What is needed ->
Reproduce the lines of the listing below verbatim, from the line with "Viewport: 856px width, 894px" to the line with "click(x=188, y=189)", both included.

Supplied records ->
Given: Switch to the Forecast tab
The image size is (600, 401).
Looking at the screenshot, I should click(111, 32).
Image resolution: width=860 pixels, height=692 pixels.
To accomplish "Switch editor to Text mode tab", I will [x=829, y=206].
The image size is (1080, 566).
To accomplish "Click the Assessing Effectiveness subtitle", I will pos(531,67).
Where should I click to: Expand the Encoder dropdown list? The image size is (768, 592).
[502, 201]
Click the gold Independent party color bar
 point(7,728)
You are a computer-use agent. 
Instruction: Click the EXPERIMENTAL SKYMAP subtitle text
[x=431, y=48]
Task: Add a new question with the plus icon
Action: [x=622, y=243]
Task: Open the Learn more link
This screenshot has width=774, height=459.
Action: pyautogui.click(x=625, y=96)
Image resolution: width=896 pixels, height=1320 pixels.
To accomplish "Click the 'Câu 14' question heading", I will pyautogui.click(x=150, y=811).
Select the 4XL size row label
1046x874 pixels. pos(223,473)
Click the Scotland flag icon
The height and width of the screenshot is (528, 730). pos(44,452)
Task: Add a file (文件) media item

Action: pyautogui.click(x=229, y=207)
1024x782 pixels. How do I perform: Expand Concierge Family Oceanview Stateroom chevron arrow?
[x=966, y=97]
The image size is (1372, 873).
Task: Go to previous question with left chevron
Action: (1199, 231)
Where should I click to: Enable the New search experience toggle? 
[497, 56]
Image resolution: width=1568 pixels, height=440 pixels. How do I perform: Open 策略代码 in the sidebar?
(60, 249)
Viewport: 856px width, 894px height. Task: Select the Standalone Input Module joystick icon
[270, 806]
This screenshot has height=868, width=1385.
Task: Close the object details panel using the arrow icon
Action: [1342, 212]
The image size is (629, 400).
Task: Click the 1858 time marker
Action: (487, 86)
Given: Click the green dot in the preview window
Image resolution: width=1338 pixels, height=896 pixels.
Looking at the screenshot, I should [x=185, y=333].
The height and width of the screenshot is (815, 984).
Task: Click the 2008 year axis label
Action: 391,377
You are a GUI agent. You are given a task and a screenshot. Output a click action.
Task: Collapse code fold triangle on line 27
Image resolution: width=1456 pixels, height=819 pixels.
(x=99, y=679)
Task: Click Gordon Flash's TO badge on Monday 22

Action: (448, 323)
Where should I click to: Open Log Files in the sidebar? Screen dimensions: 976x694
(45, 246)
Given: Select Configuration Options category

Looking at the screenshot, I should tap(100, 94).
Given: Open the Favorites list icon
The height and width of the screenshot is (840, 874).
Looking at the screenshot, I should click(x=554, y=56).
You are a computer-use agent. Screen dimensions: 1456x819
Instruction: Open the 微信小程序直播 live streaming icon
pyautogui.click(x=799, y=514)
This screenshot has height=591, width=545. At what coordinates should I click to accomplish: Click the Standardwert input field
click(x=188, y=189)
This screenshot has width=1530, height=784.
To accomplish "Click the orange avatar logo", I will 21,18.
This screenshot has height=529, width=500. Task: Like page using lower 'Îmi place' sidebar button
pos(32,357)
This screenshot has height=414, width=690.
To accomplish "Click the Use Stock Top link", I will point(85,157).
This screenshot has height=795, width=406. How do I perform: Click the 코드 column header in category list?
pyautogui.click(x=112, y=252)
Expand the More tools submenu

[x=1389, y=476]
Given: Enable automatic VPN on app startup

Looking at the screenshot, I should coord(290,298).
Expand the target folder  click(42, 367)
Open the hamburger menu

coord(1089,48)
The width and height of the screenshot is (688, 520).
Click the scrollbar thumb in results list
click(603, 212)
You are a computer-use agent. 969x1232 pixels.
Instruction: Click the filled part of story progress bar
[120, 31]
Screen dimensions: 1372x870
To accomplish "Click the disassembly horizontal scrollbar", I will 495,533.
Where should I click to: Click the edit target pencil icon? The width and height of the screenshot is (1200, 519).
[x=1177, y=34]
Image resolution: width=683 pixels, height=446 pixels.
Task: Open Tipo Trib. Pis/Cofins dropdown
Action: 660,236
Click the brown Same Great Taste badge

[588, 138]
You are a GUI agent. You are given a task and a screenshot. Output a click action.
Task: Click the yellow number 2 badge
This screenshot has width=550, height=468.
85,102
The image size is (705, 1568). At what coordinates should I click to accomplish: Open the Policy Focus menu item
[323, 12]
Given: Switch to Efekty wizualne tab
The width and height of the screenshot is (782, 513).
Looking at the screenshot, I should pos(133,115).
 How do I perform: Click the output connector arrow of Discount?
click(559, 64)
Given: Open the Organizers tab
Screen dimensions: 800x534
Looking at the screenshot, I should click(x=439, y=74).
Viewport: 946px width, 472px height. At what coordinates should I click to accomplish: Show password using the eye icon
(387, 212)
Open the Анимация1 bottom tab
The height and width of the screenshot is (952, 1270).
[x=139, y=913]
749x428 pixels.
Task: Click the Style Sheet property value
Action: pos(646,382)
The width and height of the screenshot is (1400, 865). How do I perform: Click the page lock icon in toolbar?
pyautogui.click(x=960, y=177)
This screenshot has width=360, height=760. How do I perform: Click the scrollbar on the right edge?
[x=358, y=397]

Task answer ->
Viewport: 856px width, 894px height. Task: Select the Standalone Input Module joystick icon
[270, 806]
This screenshot has height=868, width=1385.
Task: Close the object details panel using the arrow icon
Action: [1342, 212]
The image size is (629, 400).
Task: Click the 1858 time marker
Action: (487, 86)
Given: Click the green dot in the preview window
Image resolution: width=1338 pixels, height=896 pixels.
Looking at the screenshot, I should [x=185, y=333].
The height and width of the screenshot is (815, 984).
Task: Click the 2008 year axis label
Action: 391,377
You are a GUI agent. You are given a task and a screenshot. Output a click action.
Task: Collapse code fold triangle on line 27
Image resolution: width=1456 pixels, height=819 pixels.
(x=99, y=679)
Task: Click Gordon Flash's TO badge on Monday 22

Action: (448, 323)
Where should I click to: Open Log Files in the sidebar? Screen dimensions: 976x694
(45, 246)
Given: Select Configuration Options category

Looking at the screenshot, I should tap(100, 94).
Given: Open the Favorites list icon
The height and width of the screenshot is (840, 874).
Looking at the screenshot, I should click(x=554, y=56).
You are a computer-use agent. Screen dimensions: 1456x819
Instruction: Open the 微信小程序直播 live streaming icon
pyautogui.click(x=799, y=514)
This screenshot has height=591, width=545. At what coordinates should I click to accomplish: Click the Standardwert input field
click(x=188, y=189)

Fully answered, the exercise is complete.